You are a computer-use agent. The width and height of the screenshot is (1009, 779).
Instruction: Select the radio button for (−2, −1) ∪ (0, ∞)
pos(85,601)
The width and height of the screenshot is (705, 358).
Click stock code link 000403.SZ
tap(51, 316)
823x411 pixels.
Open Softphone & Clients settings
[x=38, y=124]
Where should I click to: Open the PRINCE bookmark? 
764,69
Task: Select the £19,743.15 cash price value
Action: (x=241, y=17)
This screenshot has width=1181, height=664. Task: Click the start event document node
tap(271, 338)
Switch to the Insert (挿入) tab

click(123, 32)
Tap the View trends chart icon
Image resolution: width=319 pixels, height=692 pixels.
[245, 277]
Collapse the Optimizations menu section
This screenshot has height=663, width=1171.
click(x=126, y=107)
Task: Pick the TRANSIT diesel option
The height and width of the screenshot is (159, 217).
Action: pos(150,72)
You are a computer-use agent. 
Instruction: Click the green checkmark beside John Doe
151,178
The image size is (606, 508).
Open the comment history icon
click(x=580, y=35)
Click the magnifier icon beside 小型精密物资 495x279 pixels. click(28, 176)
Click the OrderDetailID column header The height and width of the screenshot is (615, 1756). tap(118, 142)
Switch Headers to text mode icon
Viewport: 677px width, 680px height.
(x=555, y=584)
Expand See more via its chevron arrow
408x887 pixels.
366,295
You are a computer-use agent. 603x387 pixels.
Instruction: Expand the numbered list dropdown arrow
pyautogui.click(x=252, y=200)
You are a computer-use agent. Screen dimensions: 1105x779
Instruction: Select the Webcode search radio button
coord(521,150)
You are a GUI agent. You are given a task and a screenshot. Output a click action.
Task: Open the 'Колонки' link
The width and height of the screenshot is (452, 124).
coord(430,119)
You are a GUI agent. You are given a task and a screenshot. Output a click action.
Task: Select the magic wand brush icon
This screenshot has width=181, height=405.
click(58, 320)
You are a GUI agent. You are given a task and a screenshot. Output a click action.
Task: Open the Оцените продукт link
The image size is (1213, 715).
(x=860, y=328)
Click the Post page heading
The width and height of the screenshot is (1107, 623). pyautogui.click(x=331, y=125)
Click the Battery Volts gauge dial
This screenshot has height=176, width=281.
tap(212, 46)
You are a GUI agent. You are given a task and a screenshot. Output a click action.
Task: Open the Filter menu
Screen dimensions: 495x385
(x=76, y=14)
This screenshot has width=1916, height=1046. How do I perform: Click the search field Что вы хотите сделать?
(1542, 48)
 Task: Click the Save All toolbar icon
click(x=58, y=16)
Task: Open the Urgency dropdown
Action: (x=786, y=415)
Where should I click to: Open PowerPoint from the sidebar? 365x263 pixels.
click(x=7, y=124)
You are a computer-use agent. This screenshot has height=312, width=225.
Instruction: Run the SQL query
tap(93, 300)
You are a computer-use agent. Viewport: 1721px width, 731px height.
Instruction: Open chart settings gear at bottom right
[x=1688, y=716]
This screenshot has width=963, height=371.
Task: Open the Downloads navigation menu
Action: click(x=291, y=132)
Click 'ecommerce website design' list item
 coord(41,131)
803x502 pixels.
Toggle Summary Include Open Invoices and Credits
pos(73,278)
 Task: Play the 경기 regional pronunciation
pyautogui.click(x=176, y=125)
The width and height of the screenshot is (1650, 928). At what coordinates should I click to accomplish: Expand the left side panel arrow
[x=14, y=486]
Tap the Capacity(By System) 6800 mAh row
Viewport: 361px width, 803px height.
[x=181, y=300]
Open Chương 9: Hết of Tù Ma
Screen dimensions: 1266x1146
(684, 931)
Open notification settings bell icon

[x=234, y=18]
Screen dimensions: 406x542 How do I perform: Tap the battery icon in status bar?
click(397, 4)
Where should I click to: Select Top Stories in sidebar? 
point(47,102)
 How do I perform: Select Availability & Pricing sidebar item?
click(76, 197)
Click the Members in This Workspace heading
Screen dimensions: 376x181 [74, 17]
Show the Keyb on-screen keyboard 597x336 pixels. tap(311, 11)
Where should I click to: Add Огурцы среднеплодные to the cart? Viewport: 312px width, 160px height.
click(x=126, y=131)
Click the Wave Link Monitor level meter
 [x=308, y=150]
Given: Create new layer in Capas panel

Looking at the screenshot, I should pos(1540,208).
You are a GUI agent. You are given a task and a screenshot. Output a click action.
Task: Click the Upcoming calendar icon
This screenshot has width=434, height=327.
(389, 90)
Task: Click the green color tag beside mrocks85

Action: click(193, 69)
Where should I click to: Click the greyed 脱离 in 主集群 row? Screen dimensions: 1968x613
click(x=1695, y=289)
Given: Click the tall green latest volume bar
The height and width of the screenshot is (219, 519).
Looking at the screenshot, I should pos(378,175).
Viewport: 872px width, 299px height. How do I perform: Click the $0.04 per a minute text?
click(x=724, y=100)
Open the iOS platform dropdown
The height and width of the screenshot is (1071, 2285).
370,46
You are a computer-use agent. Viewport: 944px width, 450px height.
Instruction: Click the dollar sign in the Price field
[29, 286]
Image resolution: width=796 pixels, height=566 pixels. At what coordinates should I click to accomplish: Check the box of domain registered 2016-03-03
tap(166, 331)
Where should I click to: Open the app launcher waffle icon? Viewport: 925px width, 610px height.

================

== What to do ==
Please count the lines of the entries above that contain the string "beside", treating uppercase and lowercase as different. Reply with the number alone.

== Problem solution ==
3